What this exercise asks →
a) Translate this sentence from the post on PostGIS raster and JPEG 2000 into Spanish: "Most people understand raster as a big unique file in the filesystem."
b) Reproduce word for word the stretch of the post on PostGIS raster and JPEG 2000 from "Pierre Racine Pierre.Racine" through "a replacement format?".

Passage provided →
[postgis-devel] Postgis Raster JPEG 2000 (openjpeg)

Pierre Racine Pierre.Racine at sbf.ulaval.ca
Thu Feb 20 07:57:59 PST 2014


My two cents:

- Answer Bborie's questions first: What are the current short-comings? Where are the performance limitations? What are the wish-list items for a replacement format?

- There would have been an advantage to store PostGIS tiles if no importation step would be needed. But you have to import (which actually means convert) rasters anyway. So there must be others REAL pros for using an existing raster format that might bring unnecessary complexity in the DB code. For example we don't support color tables, color scheme or embedded statistics for the sake of simplicity. You can get to that otherwise by using other columns in your table or extra tables. Many choices were made for PostGIS raster because we are in the context of a database, not a raster file. Most people understand raster as a big unique file in the filesystem. This has size limitations. I prefer to view it as a tiled coverage of gridded data. The best way to see a table of rasters in PostGIS is like a folder of tiles in the filesystem. But with a sophisticated indexing and the possibility to append metadata to each tile. I had long fights about this with people used to GDAL and I think, in the end, I proved to be right. All that to say the simpler the better, think database and I'm affraid JPEG 2000 would bring unnecessary complexity.

- PostGIS raster was designed mainly to support raster analysis. I contrast rasters with images this way: a rasters is a generalization of an images in that it only carries data, no interpretation of it. Images are more specific in that they carry visual (color) information and hence an interpretation of the data they contains. This is why images support color scheme (color table, RGB, RGBA, greyscale) and other features and not rasters (according to my distinction). I thing images brings in a level of complexity that is not necessary for raster analysis.

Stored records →

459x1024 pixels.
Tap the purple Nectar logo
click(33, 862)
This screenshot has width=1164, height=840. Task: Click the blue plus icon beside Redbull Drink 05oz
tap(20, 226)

Worked solutions →
a) La mayoría de la gente entiende un ráster como un único archivo grande en el sistema de archivos.

b)
Pierre Racine Pierre.Racine at sbf.ulaval.ca
Thu Feb 20 07:57:59 PST 2014


My two cents:

- Answer Bborie's questions first: What are the current short-comings? Where are the performance limitations? What are the wish-list items for a replacement format?